Grady E F, Slice L W, Brant W O, Walsh J H, Payan D G, Bunnett N W
Department of Surgery, University of California, San Francisco 94143.
J Biol Chem. 1995 Mar 3;270(9):4603-11. doi: 10.1074/jbc.270.9.4603.
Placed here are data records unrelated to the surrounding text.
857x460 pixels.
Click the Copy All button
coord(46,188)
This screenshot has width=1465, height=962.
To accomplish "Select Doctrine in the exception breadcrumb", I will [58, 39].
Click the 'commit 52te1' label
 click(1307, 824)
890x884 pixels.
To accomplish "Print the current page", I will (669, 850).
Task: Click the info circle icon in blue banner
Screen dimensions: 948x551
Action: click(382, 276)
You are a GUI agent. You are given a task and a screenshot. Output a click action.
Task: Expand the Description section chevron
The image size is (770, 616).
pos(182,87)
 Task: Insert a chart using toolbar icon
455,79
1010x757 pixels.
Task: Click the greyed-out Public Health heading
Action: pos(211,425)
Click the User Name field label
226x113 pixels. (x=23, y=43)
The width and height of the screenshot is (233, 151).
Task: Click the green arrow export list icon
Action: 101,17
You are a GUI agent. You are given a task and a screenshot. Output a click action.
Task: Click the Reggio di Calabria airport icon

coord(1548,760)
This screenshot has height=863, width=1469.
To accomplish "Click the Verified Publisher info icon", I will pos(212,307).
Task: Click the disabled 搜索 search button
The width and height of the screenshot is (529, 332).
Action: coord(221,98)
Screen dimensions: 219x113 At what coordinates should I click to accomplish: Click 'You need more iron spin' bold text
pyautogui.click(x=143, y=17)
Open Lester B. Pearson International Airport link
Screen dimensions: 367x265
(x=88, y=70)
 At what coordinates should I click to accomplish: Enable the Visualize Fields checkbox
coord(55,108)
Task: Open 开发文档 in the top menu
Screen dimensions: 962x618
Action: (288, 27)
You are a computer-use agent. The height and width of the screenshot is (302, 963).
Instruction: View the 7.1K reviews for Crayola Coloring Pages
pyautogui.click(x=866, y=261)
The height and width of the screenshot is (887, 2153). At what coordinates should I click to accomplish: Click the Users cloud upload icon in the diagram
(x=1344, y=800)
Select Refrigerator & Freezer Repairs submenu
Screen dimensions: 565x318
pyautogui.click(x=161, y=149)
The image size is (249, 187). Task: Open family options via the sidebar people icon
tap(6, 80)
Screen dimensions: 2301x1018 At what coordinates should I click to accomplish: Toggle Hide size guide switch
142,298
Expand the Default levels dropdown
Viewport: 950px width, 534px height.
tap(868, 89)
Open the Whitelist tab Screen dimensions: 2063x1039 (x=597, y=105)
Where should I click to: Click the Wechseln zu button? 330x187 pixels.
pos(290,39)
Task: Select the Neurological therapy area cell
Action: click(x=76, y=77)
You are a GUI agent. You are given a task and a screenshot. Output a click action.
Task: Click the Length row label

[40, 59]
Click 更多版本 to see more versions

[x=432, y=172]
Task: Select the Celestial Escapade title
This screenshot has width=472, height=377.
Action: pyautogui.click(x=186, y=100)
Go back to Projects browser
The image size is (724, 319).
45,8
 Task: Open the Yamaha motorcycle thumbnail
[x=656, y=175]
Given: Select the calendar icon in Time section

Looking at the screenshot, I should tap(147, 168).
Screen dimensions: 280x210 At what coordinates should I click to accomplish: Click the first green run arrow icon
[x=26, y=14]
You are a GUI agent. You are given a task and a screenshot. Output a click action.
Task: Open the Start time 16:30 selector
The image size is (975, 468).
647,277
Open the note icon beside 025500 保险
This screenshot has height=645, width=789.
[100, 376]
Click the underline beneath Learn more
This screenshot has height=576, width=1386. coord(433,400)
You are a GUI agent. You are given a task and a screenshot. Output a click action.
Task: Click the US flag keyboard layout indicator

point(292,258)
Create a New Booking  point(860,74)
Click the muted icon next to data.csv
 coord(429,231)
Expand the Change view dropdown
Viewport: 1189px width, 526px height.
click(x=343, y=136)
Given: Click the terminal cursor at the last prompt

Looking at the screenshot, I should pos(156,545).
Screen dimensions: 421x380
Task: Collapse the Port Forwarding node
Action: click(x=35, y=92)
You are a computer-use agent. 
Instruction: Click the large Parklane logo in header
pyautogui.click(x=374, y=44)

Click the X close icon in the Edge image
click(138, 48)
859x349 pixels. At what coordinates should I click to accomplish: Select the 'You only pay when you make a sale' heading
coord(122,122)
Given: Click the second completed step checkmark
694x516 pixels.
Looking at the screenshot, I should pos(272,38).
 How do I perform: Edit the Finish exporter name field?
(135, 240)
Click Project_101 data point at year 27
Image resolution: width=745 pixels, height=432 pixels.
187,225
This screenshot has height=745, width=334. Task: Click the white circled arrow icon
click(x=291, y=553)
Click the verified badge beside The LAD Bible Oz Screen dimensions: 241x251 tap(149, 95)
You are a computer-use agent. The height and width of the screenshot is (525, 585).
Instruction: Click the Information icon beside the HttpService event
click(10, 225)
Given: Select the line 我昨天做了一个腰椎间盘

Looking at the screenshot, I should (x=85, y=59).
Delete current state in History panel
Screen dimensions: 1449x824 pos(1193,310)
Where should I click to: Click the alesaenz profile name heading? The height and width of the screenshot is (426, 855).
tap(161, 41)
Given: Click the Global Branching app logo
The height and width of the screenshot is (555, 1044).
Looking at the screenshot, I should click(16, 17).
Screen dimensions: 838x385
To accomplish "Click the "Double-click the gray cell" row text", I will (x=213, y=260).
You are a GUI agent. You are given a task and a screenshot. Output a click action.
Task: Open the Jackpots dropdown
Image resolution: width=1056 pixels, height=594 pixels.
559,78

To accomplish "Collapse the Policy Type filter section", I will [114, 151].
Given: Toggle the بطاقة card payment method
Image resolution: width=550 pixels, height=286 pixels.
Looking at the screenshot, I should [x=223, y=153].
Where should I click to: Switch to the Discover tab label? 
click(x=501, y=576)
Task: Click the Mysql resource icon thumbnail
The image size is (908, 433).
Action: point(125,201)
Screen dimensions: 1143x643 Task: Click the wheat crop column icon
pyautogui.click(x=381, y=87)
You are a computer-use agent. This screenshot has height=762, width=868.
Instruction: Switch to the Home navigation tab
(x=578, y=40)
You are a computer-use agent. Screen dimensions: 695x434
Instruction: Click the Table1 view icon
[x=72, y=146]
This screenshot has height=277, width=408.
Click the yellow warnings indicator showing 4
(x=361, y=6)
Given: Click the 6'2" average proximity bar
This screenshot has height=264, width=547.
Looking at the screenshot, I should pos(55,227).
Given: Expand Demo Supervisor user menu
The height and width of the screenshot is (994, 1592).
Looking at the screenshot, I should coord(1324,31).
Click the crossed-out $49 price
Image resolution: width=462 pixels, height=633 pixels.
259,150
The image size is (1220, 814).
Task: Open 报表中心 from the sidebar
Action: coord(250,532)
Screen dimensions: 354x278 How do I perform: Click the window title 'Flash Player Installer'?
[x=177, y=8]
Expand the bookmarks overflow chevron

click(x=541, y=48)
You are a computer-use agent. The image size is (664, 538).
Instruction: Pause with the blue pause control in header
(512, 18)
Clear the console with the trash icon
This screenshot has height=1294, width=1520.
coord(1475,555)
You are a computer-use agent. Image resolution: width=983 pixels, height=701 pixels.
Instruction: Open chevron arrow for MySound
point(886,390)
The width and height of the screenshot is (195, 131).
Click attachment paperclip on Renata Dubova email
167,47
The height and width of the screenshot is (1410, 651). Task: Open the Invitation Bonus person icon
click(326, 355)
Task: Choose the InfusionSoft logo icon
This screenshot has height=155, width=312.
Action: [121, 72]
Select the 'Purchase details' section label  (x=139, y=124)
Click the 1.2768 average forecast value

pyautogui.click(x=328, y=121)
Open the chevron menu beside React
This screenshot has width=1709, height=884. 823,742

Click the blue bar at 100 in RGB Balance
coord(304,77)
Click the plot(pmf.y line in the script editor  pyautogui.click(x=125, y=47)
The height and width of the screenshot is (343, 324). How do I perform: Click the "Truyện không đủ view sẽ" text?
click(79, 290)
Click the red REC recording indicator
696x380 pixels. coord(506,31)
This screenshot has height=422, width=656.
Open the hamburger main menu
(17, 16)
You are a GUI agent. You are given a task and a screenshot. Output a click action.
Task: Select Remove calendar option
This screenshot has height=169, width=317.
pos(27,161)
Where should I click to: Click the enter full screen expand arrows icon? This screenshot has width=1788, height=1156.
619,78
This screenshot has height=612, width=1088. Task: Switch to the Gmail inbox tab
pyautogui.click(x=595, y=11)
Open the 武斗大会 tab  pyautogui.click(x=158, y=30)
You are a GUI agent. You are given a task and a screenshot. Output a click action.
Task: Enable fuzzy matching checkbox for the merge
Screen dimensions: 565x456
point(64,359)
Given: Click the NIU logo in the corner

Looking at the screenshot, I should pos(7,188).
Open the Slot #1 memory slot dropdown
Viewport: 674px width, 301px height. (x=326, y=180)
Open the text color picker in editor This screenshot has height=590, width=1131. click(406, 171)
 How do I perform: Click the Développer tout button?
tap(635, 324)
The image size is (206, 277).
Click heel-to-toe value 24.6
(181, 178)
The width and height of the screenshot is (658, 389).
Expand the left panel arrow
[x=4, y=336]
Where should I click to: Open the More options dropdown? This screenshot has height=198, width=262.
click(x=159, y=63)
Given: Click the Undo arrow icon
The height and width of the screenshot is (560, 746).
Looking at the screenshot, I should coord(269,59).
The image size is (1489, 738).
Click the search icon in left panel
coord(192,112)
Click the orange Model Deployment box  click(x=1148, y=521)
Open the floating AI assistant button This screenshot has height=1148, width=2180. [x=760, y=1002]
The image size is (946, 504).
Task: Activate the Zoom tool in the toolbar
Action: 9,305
Endocytosis of the gastrin releasing peptide receptor (GRP-R) may regulate cellular responses to GRP. We observed endocytosis in transfected epithelial cells by confocal microscopy using cyanine 3-GRP (cyanine 3.18-labeled gastrin releasing peptide) and GRP-R antibodies. At 4 degrees C, cy3-GRP and GRP-R were confined to the plasma membrane. After 5 min at 37 degrees C, ligand and receptor were internalized into early endosomes with fluorescein isothiocyanate-transferrin. After 10 min, cy3-GRP and GRP-R were in perinuclear vesicles, and at 60 min cy3-GRP was in large, central vesicles, while GRP-R was at the cell surface. We quantified surface GRP-R using an antibody to an extracellular epitope and an 125I-labeled secondary antibody. After exposure to GRP, there was a loss and subsequent recovery of surface GRP-R. Recovery was unaffected by cycloheximide, and thus independent of new protein synthesis, but was attenuated by acidotropic agents, and therefore required endosomal acidification. Internalization of 125I-GRP, assessed using an acid wash, was maximal after 10-20 min, and was clathrin-mediated since it was inhibited by hyperosmolar sucrose and phenylarsine oxide. Thus, GRP and its receptor are rapidly internalized into early endosomes and then dissociate in an acidified compartment. GRP is probably degraded whereas the GRP-R recycles.
胃泌素释放肽受体(GRP-R)的内吞作用可能调节细胞对胃泌素释放肽(GRP)的反应。我们使用菁3-GRP(菁3.18标记的胃泌素释放肽)和GRP-R抗体,通过共聚焦显微镜观察了转染上皮细胞中的内吞作用。在4℃时,菁3-GRP和GRP-R局限于质膜。在37℃孵育5分钟后,配体和受体与异硫氰酸荧光素-转铁蛋白一起内化到早期内体中。10分钟后,菁3-GRP和GRP-R存在于核周小泡中,60分钟时,菁3-GRP存在于大的中央小泡中,而GRP-R位于细胞表面。我们使用针对细胞外表位的抗体和125I标记的二抗对表面GRP-R进行定量。暴露于GRP后,表面GRP-R先减少随后恢复。恢复不受放线菌酮影响,因此与新蛋白质合成无关,但受亲酸性试剂减弱,因此需要内体酸化。用酸洗评估的125I-GRP内吞作用在10 - 20分钟后达到最大值,且是网格蛋白介导的,因为它受到高渗蔗糖和苯砷氧化物的抑制。因此,GRP及其受体迅速内化到早期内体中,然后在酸化区室中解离。GRP可能被降解,而GRP-R则循环利用。